• **WHAT TO WORK ON**:
Once the pictures are set aside, retype the remaining entries exactly.

• **DATASET RECORDS**:

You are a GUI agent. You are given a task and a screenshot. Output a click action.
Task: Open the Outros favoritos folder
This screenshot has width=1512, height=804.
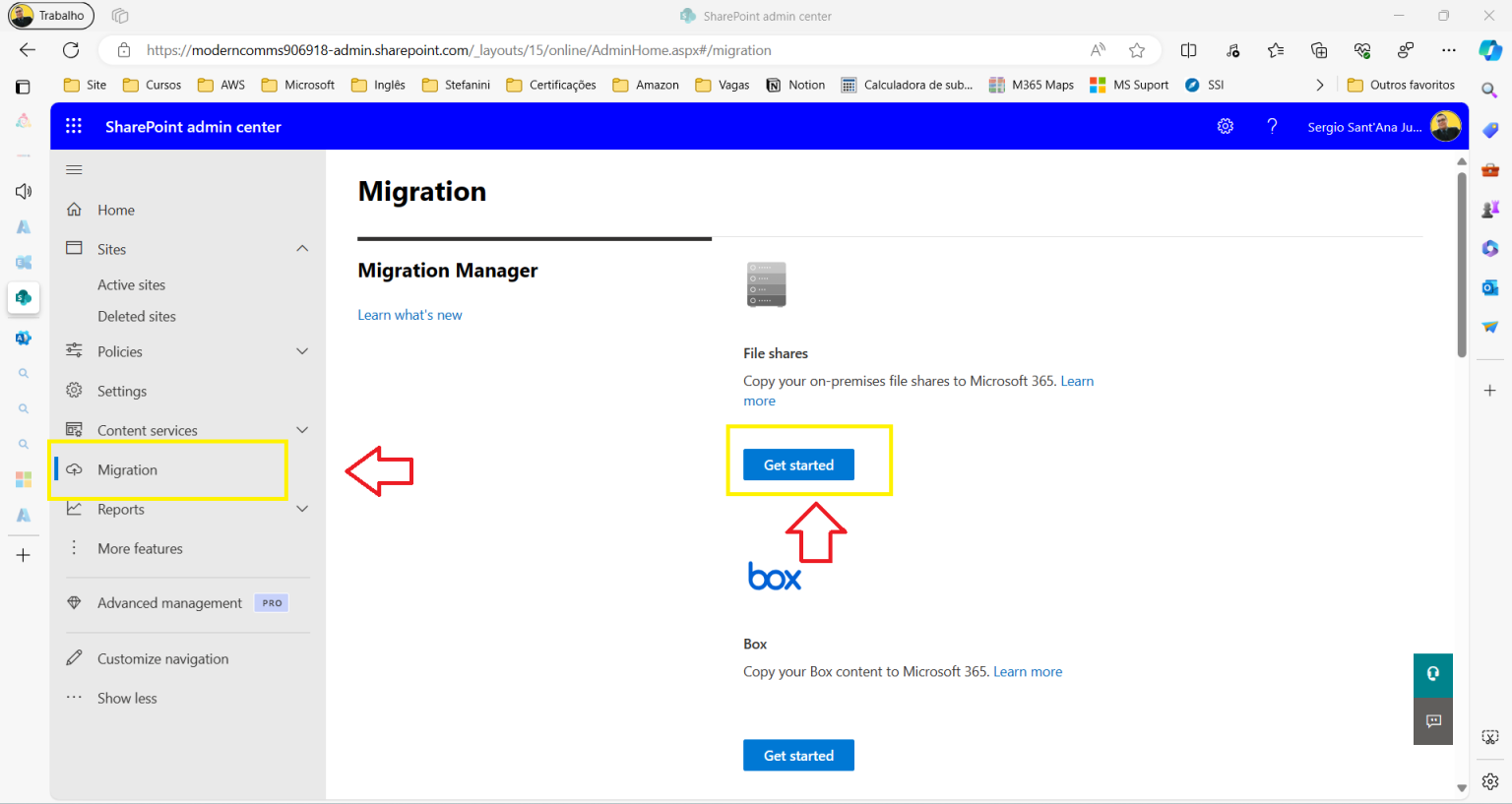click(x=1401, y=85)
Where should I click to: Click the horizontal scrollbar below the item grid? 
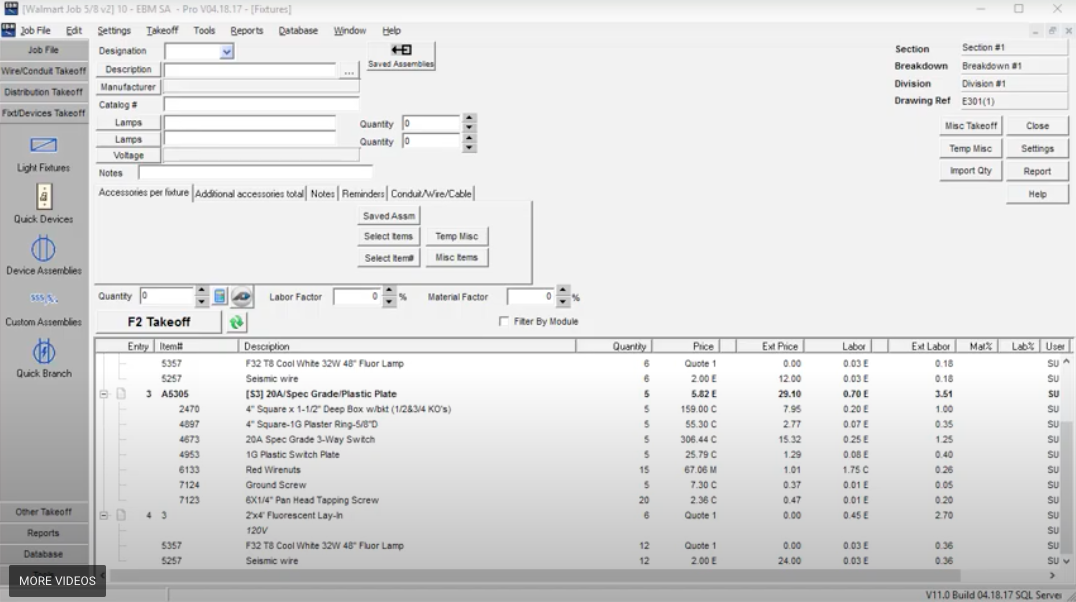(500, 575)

• **ANSWER SPACE**:
You are a GUI agent. You are given a task and a screenshot. Output a click action.
Task: Open the Outros favoritos folder
This screenshot has width=1512, height=804.
click(x=1401, y=85)
Where should I click to: Click the horizontal scrollbar below the item grid? 
(500, 575)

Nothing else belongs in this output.